For the last several years, with the generous support of Jon Frey and the Michigan State Excavations at Isthmia, my colleagues Scott Moore, Richard Rothaus, David Pettegrew, and I have been studying the fifth-century Hexamilion Wall at Isthmia. This 7.5 mile rampart formed a barrier across the Isthmus of Corinth linking the Corinthian to the Saronic Gulf. It featured numerous towers and in the 6th century saw the addition of two fortresses: one on the west end and one at the site of the former sanctuary of Poseidon at Isthmia. Historians and archaeologists generally attribute to Justinian. The wall and its fortresses seemingly served as a barrier preventing the passage of an armed force from the north to the south.
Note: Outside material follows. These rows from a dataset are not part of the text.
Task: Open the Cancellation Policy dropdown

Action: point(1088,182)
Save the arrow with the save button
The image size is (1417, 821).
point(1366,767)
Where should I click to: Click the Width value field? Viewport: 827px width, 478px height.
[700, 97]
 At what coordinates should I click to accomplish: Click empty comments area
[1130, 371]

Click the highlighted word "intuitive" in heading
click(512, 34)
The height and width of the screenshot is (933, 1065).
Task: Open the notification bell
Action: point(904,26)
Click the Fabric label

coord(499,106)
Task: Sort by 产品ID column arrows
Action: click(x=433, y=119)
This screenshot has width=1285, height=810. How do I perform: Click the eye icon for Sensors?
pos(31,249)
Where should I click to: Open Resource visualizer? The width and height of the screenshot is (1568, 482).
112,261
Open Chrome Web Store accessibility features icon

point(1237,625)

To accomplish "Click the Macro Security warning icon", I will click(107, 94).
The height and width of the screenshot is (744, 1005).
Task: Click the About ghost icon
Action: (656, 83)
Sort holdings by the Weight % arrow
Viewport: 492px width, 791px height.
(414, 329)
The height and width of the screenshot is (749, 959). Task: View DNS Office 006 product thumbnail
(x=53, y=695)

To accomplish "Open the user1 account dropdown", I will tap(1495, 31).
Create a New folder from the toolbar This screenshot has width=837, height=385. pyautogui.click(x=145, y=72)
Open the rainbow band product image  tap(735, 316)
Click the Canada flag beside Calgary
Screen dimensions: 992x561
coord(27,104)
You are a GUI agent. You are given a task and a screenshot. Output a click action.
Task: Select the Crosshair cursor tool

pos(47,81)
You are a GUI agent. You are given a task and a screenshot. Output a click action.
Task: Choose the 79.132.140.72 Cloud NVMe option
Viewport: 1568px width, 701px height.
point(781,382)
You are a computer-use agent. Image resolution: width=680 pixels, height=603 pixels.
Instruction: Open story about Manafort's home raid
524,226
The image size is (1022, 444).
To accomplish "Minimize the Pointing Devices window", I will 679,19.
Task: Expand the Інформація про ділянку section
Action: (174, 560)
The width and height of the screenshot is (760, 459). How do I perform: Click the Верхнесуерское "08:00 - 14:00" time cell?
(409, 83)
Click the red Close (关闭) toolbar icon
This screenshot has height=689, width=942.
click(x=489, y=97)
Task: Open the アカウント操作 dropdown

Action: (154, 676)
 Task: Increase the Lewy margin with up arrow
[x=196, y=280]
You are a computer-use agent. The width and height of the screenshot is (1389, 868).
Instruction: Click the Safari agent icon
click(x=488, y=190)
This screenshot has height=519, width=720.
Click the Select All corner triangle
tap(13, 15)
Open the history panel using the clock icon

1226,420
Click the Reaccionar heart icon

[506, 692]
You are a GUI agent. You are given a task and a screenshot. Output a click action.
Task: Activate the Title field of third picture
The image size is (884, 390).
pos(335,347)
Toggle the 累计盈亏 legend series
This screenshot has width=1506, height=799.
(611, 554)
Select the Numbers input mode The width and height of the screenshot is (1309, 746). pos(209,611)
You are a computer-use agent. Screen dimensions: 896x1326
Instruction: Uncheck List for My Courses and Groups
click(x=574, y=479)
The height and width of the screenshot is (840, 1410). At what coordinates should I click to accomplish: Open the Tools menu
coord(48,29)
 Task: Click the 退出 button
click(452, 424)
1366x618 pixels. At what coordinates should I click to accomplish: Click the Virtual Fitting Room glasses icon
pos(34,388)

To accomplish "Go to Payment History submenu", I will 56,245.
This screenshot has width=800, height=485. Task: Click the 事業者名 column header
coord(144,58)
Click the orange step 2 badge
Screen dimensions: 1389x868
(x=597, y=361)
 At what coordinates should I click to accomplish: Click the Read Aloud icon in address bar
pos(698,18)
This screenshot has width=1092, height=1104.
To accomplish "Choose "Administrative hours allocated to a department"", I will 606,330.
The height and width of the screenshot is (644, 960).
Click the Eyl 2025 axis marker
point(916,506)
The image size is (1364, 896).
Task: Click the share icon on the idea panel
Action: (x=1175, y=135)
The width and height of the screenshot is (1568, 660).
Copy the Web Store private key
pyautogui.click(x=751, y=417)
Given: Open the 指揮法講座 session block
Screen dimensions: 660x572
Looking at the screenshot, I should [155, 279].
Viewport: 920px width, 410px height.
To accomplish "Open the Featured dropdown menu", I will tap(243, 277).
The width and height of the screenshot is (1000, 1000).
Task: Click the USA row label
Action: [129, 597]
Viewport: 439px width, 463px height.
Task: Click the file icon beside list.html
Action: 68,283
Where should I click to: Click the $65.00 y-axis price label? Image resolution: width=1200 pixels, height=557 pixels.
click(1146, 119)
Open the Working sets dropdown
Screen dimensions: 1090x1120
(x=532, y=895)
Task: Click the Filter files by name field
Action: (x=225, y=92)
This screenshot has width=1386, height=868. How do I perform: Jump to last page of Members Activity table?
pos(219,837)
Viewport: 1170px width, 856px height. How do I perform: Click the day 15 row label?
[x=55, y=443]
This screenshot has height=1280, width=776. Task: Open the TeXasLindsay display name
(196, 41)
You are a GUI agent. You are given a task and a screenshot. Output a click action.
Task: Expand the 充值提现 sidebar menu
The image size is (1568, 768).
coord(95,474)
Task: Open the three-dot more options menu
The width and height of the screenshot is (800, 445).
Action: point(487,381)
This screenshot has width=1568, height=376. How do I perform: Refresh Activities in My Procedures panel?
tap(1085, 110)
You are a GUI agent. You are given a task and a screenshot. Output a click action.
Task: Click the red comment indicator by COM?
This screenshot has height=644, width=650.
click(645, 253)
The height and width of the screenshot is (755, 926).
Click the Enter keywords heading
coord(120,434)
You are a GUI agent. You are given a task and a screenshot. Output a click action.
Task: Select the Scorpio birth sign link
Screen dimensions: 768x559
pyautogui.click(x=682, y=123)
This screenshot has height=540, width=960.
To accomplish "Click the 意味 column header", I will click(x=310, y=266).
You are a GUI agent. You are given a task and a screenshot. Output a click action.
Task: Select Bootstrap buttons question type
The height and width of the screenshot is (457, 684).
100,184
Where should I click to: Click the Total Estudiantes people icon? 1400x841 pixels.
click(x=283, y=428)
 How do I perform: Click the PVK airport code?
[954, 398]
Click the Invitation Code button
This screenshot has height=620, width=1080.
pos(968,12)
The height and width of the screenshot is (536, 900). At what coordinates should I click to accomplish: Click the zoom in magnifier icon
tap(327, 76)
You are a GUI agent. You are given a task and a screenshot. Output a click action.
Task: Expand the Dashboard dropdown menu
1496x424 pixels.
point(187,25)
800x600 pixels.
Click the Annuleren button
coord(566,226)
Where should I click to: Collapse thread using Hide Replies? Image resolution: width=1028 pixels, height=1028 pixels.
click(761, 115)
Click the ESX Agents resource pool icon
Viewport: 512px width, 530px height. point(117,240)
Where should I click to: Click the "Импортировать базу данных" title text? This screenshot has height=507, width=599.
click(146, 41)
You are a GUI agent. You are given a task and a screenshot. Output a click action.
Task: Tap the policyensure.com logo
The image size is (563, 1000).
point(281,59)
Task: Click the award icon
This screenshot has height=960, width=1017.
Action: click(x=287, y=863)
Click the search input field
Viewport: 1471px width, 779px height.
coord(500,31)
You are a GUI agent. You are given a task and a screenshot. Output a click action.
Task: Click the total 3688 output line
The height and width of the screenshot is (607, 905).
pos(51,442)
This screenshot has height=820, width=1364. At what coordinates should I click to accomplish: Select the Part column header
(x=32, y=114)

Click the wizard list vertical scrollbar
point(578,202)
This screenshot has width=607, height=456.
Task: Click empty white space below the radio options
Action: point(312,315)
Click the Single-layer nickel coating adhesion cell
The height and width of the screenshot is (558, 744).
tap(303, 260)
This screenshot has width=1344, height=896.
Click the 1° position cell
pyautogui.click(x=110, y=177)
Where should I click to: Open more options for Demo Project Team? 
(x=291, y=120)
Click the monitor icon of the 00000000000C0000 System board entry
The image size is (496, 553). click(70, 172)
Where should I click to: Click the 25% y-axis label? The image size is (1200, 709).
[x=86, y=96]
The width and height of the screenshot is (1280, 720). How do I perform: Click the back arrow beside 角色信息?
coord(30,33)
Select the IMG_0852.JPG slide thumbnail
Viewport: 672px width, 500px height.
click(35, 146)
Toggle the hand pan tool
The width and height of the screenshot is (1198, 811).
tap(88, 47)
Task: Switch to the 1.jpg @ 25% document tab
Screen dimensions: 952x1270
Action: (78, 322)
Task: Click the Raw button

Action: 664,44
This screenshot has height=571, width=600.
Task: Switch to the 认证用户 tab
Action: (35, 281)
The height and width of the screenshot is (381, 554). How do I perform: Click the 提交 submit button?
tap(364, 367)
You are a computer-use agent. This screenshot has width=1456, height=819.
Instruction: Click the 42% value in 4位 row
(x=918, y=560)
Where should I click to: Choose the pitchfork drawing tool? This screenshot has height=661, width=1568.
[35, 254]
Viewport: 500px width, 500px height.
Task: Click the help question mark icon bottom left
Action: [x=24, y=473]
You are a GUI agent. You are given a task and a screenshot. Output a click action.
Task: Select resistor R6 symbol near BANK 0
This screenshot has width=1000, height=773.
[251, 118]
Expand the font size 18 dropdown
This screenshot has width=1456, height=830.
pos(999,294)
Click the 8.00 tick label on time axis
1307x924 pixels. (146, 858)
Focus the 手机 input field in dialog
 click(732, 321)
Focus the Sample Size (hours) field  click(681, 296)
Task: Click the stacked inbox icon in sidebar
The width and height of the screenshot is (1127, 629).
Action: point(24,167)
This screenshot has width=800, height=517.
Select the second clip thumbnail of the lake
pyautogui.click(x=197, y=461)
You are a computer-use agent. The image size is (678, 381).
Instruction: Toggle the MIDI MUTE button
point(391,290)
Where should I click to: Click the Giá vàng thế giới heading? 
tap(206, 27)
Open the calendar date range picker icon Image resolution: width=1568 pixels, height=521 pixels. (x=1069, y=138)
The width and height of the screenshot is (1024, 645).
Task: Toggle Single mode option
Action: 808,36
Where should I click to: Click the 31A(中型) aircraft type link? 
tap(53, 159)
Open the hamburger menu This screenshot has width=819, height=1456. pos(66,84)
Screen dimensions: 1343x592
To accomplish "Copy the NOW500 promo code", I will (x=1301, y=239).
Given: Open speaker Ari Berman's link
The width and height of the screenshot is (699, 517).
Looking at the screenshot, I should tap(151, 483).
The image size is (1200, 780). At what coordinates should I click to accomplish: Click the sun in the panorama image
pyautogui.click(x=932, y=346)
This summer David Pettegrew and I seem to have identified the previously overlooked eastern end of the wall, but I won’t talk much about that today. Instead, it is this work that we’ve done in collaboration with Prof. Frey that I’d like to focus on today. In particular, my paper will focus on the study of a second-century AD Roman Bath which the builders of the fifth-century Hexamilion Wall incorporate into its structure. Our interest is in the relationship between the bath and the wall between the fifth and eighth centuries. My hope is that this will contribute to not only how we understand the Hexmilion Wall in the Late Roman and Early Byzantine landscape of Greece, but also how we understand walls more broadly. To this end, I’m going to try to demonstrate how a better appreciation of the history of the Hexamilion Wall can contribute to how we understand contemporary border strategies and move beyond Randall Maguire’s ham-fisted assessment of ancient fortifications in productive ways.
Thing the Second
Here’s something in the spirit of Teaching Thursday! What to do when no one reads? This week in my undergraduate methods class about 2/3rd of the student didn’t do the reading. This happens sometimes, but rarely this early in the semester and rarely do so many students simply decide not to read.
What made it amusing for me is that it has happened to me so rarely in recent memory that I really struggled to figure out what to do. This group of students seem likely to be a challenge and I need to develop some strategies for how to move class forward on days that students don’t read.
Thing the Third
What is the writing for the public? Finally, I really enjoyed our first writing group meeting of the semester. We had a nice conversation about the virtues of public writing and there seems to be a lot of support for it in the group.
The one question that I came away with though is whether public writing has to mean writing for a mass audience. It seems increasingly to mean that and I’m not sure that it’s good thing especially as the desire for eyeballs seems have resulted not in a more accessible media, but a media that is rushing to the lowest common denominator in a desperate race to capture clicks and views.
That said, no one think that something is good just because a lot of people read it, and there is no reason to think that something is bad just because only a few people know it. There are more than a few influential and important pieces of public writing that were never especially popular in their time and some incredibly popular pieces that proved as ephemeral as yesterday’s news cycle.